The U.S. food and beverage maker said it is uncertain that any further formal proposal will be made to Unilever or that an offer will be made at all. It also said the terms of any such transaction are uncertain.
With Unilever's market capitalization of £112bn, a potential takeover would be one of the largest in history. The company is the world’s fourth-largest consumer goods company by sales, with revenues last year of €52.7 billion. As the FT adds, "a deal would unite some of the biggest brands in the global consumer good industry, adding the likes of Dove and Knorr to the Kraft Heinz roster, which spans Philadelphia cream cheese, ketchup and Weight Watchers."
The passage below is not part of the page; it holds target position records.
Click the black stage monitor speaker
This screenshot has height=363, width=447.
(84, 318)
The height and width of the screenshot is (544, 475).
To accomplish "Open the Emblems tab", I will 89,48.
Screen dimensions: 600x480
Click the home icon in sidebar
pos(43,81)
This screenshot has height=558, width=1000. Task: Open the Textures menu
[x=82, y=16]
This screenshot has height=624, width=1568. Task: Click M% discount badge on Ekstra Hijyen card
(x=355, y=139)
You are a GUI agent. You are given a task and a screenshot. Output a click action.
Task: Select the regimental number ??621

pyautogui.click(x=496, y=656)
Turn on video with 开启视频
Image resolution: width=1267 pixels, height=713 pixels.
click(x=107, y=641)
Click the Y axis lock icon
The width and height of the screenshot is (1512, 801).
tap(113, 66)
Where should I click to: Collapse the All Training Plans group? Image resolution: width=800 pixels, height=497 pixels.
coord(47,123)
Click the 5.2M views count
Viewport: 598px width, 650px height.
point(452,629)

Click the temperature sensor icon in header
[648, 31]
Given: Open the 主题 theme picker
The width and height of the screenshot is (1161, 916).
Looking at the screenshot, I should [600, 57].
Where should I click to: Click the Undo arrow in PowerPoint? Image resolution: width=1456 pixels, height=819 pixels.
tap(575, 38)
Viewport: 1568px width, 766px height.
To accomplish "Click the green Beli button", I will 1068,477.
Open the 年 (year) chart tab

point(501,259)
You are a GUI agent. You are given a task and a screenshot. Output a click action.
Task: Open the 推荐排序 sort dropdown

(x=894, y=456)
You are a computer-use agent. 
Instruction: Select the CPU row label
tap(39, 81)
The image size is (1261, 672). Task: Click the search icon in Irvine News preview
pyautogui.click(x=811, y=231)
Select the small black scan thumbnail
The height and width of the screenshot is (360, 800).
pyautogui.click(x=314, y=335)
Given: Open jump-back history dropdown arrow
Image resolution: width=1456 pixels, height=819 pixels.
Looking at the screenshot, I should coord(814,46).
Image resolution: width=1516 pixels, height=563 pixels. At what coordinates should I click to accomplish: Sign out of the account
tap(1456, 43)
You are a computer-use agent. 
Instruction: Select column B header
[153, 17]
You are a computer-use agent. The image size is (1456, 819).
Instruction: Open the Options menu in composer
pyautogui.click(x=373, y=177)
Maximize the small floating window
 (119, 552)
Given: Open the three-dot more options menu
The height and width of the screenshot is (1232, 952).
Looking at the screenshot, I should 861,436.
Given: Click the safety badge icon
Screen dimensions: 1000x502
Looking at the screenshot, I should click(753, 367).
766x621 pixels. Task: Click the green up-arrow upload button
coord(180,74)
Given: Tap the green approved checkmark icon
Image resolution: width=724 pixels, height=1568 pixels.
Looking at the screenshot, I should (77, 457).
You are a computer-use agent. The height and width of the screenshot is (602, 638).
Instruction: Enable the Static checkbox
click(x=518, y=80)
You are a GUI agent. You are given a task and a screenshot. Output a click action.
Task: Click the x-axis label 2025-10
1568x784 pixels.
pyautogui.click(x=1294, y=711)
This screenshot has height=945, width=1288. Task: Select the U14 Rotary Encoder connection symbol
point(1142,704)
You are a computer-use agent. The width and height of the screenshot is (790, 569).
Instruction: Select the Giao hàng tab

Following the news, Mondelez dropped 5.2% pre-market, Kellogg -2% and General Mills -0.9%, as a potential deal has dampened speculation that other packaged food companies could be targets for KHC.
In the statement just filed by Unilever, in which it recommends holders take no action, it announced that Kraft-Heinz had offered $50/share for the company.
As the takeover was first reported by the FT Alphaville blog, there was immediate speculation how widely it was leaked first. Sure enough, volume of bullish Unilever options rallied in the past two days. As Bloomberg points out, on Unilever’s U.S. ticker, 10,909 calls traded on Feb. 15, the most since 2011 and compared with 232 puts; 5,186 bullish contracts changed hands on Feb. 16 versus 31 bearish bets. March $45 and $40 calls were the most active on Feb. 15; March and May $45 calls were the most traded on Feb. 16. On the Dutch ticker, call volume jumped to 24,649 on Feb. 16, the most since September and more than double put trades. March EU40 calls were the most traded on Feb. 16.
The SEC will be busy tracking down just who leaked what.